When she stepped into the secret room again, the light from the lantern she'd left behind still flickered faintly, dimmed but not dead. It cast long shadows across the library walls, the shelves of strange books, the desk littered with half-burned notes. The room was unchanged. Ut had been waiting, too.
She stood in the center, the echo of her last visit pulsing through her memory: the fire in her veins when she touched the old book, the voices that rose when she spoke Atheramond, the way the room had trembled as if something buried beneath it had stirred in its sleep.
But today, she didn't reach for the book. Not yet. She walked to the desk.

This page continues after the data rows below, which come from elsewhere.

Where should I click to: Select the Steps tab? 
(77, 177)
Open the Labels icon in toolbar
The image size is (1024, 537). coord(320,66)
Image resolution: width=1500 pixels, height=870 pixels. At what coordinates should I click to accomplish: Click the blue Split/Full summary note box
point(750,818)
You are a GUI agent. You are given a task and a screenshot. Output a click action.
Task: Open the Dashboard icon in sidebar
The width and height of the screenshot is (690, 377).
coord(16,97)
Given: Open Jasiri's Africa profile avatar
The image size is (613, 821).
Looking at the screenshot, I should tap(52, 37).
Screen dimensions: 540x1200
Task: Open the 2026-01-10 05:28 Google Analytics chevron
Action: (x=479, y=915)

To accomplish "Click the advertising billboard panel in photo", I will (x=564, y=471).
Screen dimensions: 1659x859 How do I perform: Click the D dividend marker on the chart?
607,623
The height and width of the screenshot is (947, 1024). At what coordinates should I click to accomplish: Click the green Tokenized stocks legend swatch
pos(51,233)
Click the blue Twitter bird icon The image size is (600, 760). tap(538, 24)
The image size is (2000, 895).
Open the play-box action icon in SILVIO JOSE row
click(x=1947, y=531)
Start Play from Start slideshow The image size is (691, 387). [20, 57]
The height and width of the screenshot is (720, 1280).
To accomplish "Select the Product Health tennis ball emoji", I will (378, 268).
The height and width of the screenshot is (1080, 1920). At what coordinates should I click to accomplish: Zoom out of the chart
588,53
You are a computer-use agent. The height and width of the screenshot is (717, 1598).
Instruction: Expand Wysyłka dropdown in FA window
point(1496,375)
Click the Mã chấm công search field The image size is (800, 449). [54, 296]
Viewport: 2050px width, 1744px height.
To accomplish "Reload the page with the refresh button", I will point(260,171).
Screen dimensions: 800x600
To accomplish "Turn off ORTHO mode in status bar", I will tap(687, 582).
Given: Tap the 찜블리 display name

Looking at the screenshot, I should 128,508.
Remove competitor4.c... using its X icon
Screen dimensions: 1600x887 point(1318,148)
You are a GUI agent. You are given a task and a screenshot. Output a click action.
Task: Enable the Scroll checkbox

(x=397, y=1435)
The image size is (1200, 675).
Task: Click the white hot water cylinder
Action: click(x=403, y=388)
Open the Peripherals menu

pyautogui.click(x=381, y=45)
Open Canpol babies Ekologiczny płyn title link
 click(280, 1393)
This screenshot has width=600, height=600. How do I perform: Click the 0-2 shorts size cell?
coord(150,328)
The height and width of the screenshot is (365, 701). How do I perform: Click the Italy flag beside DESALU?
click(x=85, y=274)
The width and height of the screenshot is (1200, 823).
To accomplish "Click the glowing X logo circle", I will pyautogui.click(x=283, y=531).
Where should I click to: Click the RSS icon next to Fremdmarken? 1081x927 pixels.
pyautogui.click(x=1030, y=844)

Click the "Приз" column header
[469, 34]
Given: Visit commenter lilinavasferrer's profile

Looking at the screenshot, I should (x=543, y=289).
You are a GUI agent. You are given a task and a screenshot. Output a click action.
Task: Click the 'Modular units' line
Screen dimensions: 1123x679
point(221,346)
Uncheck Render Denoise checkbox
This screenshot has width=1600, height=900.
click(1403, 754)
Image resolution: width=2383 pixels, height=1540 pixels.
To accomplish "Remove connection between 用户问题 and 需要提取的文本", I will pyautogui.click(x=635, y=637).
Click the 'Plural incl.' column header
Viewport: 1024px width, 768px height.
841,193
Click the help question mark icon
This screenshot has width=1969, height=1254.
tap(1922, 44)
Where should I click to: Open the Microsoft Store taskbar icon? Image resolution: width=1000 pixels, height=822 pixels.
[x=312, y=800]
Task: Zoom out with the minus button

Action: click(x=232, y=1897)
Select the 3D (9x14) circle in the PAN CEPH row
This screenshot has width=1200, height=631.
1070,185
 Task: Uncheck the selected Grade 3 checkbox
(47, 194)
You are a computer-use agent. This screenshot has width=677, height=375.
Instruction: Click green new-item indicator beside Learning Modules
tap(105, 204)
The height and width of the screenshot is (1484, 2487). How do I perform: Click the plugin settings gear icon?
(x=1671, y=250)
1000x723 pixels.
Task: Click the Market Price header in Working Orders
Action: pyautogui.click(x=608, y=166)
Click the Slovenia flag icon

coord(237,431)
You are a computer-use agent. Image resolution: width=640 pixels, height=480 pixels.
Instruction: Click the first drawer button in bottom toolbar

There were pages she hadn't read. Sections of her grandmother's notes she'd skimmed through in panic. She needed to understand, not just the rituals and symbols, but the structure beneath them. The logic of it. The architecture of whatever madness had grown in this hidden room.
She sat in the old wooden chair, the legs creaking beneath her, and pulled the papers toward her.
This time, she wasn't searching for proof. She knew it was real. Now she was searching for answers.
She skimmed carefully, eyes tracking each line with focused precision.
"Protection is not given. It is traded."
"Some entities linger in waiting, drawn to legacy. Bloodlines mark thresholds. The granddaughter inherits the door."
Her stomach twisted. Do it had always been about her. Not by choice but by design.
She turned the page. There were lists of offerings. Symbols she hadn't learned in school. Ancient dialects, some not even translatable. But scattered among the chaos were threads of clarity, her grandmother's own words, shaky in parts, rushed in others:
"The pact was made in fear. I thought it would keep the village safe. I thought I could control it."
"But it grows. It watches. It does not forget."
"If you find this, Shanane, if you ever see this, I'm sorry. I'm so sorry."
The ink was darker here. It had bled at the edges.
"There's still time. But you must not trust it. You must not follow it."
Shanane's hands shook, but she didn't stop reading.
"Burn the room if you have the strength. Destroy the books. Break the line."
"And whatever you do, don't speak its name again."
Her eyes flicked to the floor. The mark on her wrist had begun to burn. She didn't speak aloud, but the name still rang in her bones.
Atheramond.
She had said it once. And it had heard her.
She stood suddenly, her chair scraping backward across the stone. She walked to the shelf where the book still sat, the one bound in cracked leather, its symbols writhing faintly beneath the surface.
She didn't touch it. Instead, she walked to the far side of the room. Past the desk. Past the herbs in their sealed jars. There was something else there, a second door. Or rather, a seam. Barely visible in the stone.
She hadn't seen it before. But now, with her eyes open, she saw it clearly. She approached, slowly. Laid a hand against the wall. It was warm.
She didn't open it. Not yet. But she would. Because hiding had bought her a week of peace. But understanding was her only shot at survival.
And if she wanted to sever this legacy, she needed to know everything.